In any case, it is better to use unsalted (raw) nuts, rather than roasted and salted. Pre-salted nuts will often overpower the subtlety of the rest of the salad. However, I will admit that I have been guilty of just using roasted and salted cashews more than once, to save time. Leave the salt out of the dressing to avoid the salad being too salty.
This salad is great as a side salad, but it is also filling enough and easy enough to have just on its own for lunch, for example. It will then serve two to three people.
Want a more substantial salad? Throw a little grilled beef (my favourite) or grilled chicken or turkey in! It is a great way to use left over salad, pumpkin and turkey from Thanksgiving. I am sure that grilled tofu would be great too.
Tip: Depending on your ‘meat’ and your personal tastes, you may like to consider adding a small clove of garlic to the dressing. I wouldn’t use too much or it will overpower the subtleness of the other ingredients, but a little can go a long way. Alternatively – and this is my preference – rub some garlic over your meat before grilling it for a more subtle garlic taste.
Make this tasty pumpkin and feta salad soon!
This pumpkin and feta salad really is that simple, that versatile and that tasty that it deserves to be on your favourite salads list and get eaten often. Try it and you will see that I am right.
What are your favourite simple salads? Do you have one versatile dish that you can adapt to suit?
Tasty pumpkin and feta salad
- 150 g Lamb's lettuce or baby spinach
- 300 g butternut pumpkin cut into mouth-sized chunks
- 1 handful of cashews or pine nuts or other nuts of your choice
- 150 g feta cheese
- 2 tablespoons olive oil extra virgin
- 2 tablespoons balsamic vinegar
- 2 tablespoons maple syrup
- 1 teaspoon mustard sweet or dijon
- salt and pepper to taste
- Place the pumpkin chunks in a well-oiled baking pan. Season with salt and pepper and use your fingers to mix the pumpkin until all the chunks are coated in oil. Place the pan in the oven (180°c). Roast for about half an hour, taking care when turning the pumpkin over after about 20 minutes.Once the pumpkin chunks have started to brown and are soft in the middle, remove from the oven and allow to cool.
- Crush the cashews in the palm of your hand. If they are not already roasted, add to a small (dry) non-stick frypan. Add the pine nuts. Briefly brown the nuts over medium heat, tossing the nuts occasionally until the nuts start to brown, being careful not to burn them.
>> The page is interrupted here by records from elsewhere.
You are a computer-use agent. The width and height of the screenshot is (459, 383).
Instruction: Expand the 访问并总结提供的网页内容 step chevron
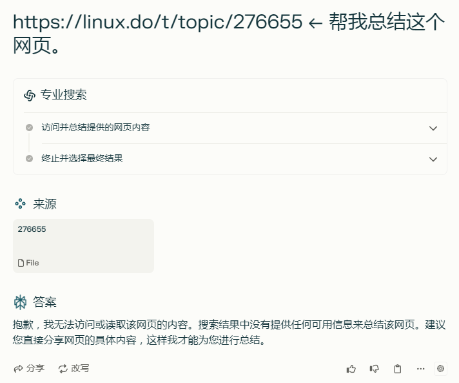tap(433, 128)
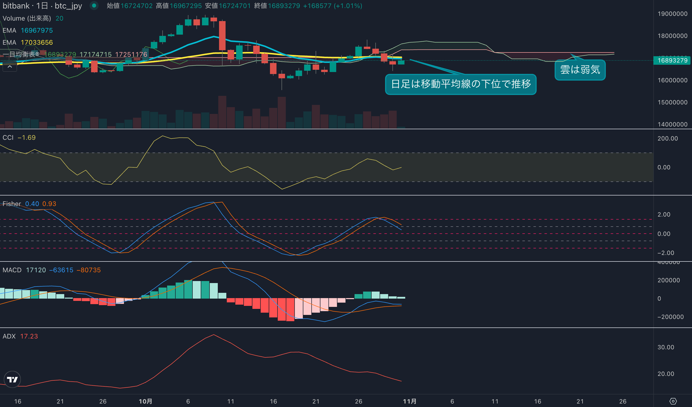
Task: Collapse the indicator legend with chevron
Action: [x=10, y=67]
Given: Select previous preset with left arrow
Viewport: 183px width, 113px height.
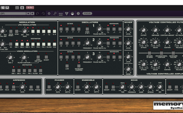Looking at the screenshot, I should pos(28,13).
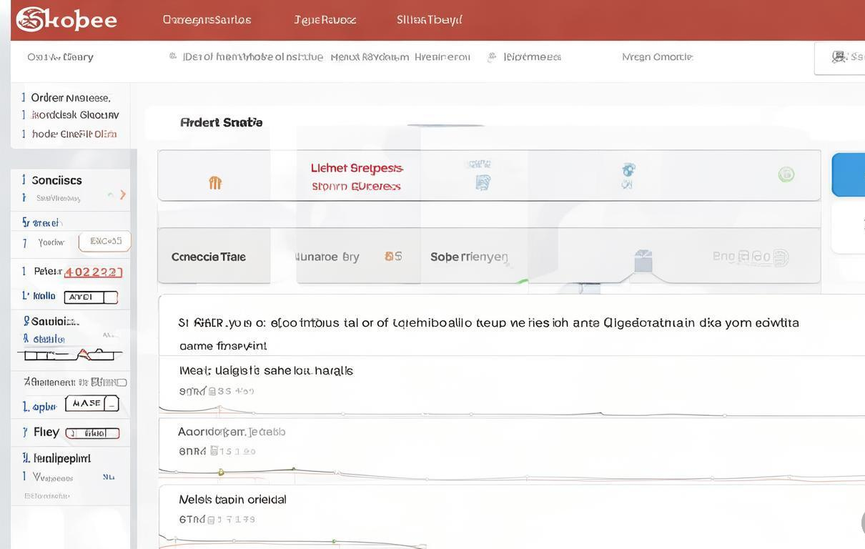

- Wash the salad and add to your salad bowl. Crumble pieces of the feta into the bowl. Add the nuts and pumpkin to the salad bowl. For the dressing, place the remaining ingredients into a cup and whisk with a fork until well combined. Season to taste. Pour the dressing over the salad and toss. Alternatively, you can serve the dressing on the side.
- Crumble pieces of the feta into the bowl and add the nuts and pumpkin.
- For the dressing, place the remaining ingredients into a mug and whisk with a mini whisk or fork until well combined. Season to taste.
- Pour the dressing over the salad and toss through. Alternatively, you can serve the dressing on the side.